Clap Your Hands Say… M’ouais !

Le quintet new-yorkais était attendu de pied ferme, pour sa seule date française de ce début d’année, si l’on met de côté deux apparitions médiatiques fort courues (Black Session chez Lenoir et enregistrement de L’album de la semaine pour Canal+).
Le buzz autour du groupe, savamment orchestré ces derniers mois par quelques webzines et blogs mp3 prescripteurs, semblant quand même perdre de sa vigueur au fur et à mesure de ses apparitions scéniques, il paraissait nécessaire de voir au plus vite le phénomène en live… avant que tout ça ne fasse « pschittt », comme dirait l’impayable hôte du Faubourg Saint-Honoré ?
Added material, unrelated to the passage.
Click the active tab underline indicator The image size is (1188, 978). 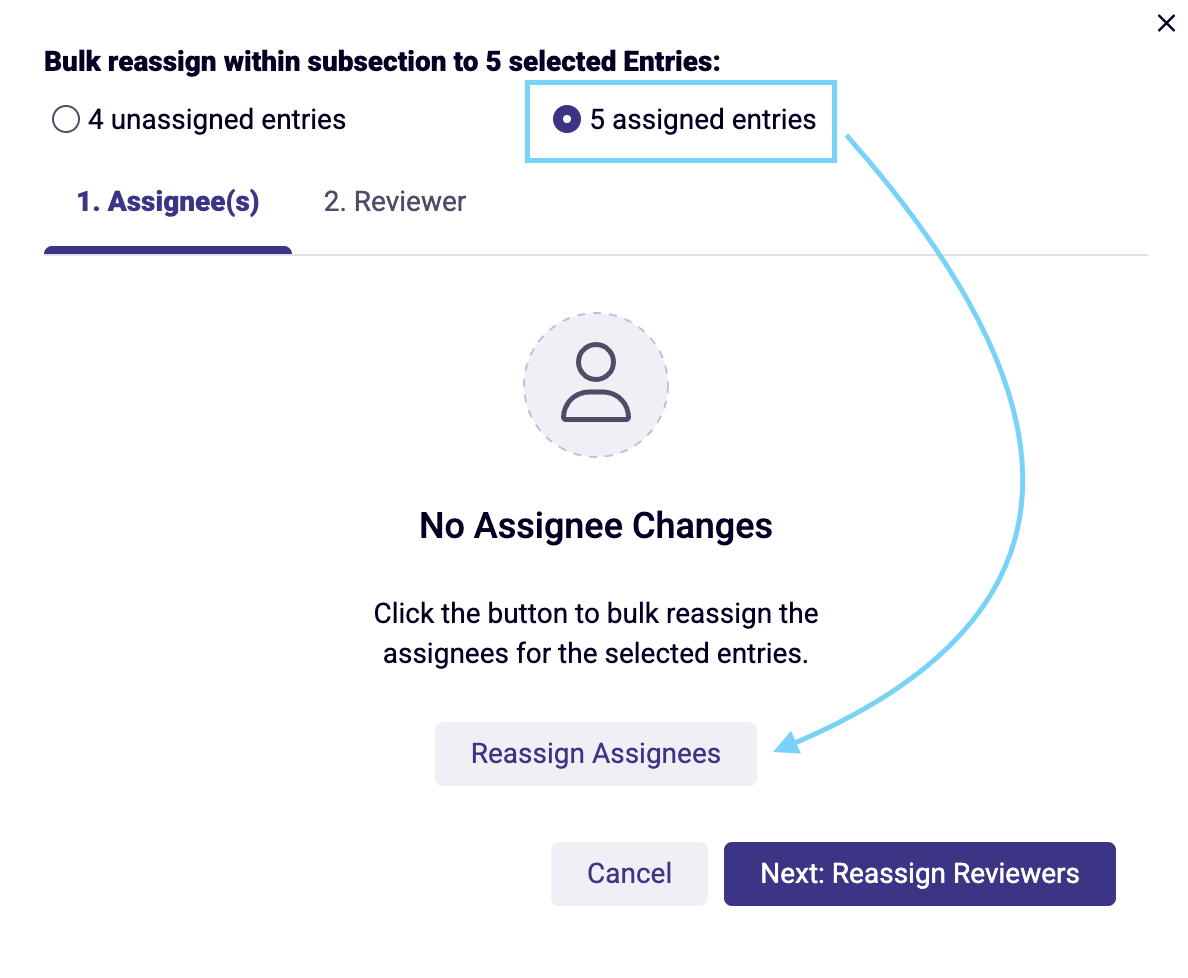pyautogui.click(x=168, y=250)
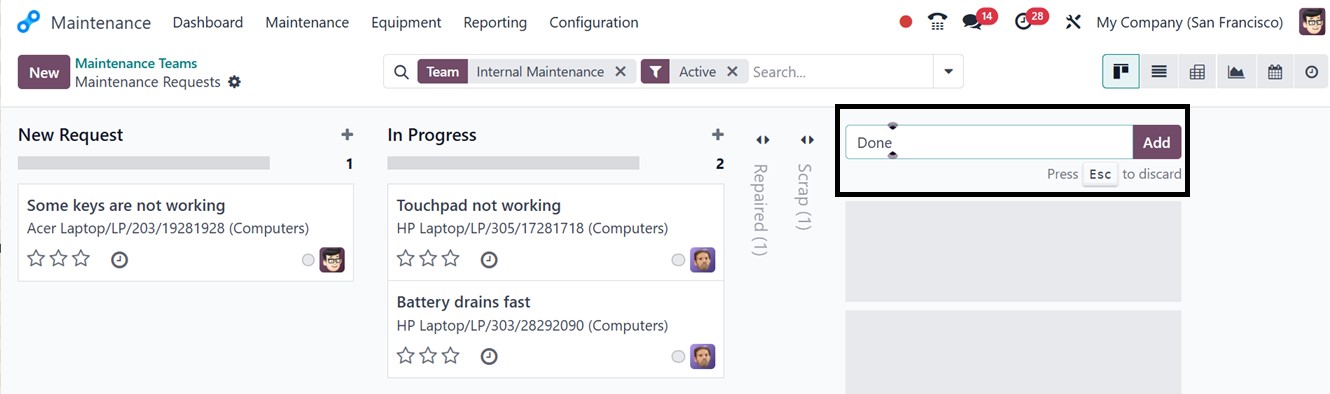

Passée une première partie plutôt sympathique (Dr. Dog), l’apparition du groupe qui aurait bien mérité un Grammy Award spécial pour l’originalité de son patronyme déclenche quelques vivats soutenus dans la foule (Trabendo complet depuis des lustres).
Peu charismatiques, les 5 musiciens ont cependant du mal à briser la glace, et dès les premières mesures, l’ennui guette dans la salle, justifiant les « Wake up ! / Réveillez-vous ! » assez vite lancés par une spectatrice certainement courroucée.
La fosse apathique, les musiciens également (seul le grand échalas aux claviers - qui produit à l’occasion des sons à la Grandaddy - semble prendre son pied), on assiste à une prestation ronronnante, pas forcément mauvaise mais assez quelconque. Le son est plutôt bon, la voix du leader, que d’aucuns trouvent insupportable (un improbable mélange Thom Yorke / David Byrne / Duffy Duck), est bien mise en avant et convainc plus que lors de la dernière Black Session ; les musiciens, sans être des virtuoses, manient plutôt bien leurs instruments. Seulement, gros souci : les versions délivrées ce soir sont vraiment en deçà du résultat studio, la prestation collective manquant singulièrement de folie et d'allant. Même l’ébouriffant Upon This Tidal Wave Of Young Blood, dont la conclusion sur disque, avec des vocaux à la limite de la justesse, rend complètement dingue, ne trouve qu’un écho étouffé sur scène : ce sera malgré tout l’un des rares moments de « convulsion » d’une partie de la fosse. Soyons juste, quand même : les quelques nouveaux titres joués ont un potentiel certain et laissent augurer un deuxième album prometteur. Que dire de la reprise de Neil Young, le fameux Helpless, proposée en toute fin de set, en compagnie des membres de Dr. Dog, après 1h15 de « présence » scénique ? Si mon voisin a cru y entendre une cover des Guns N’ Roses (confusion, en fait, avec le Knock in Heaven’s Door dylanien), ce n’est peut être pas tout à fait un hasard !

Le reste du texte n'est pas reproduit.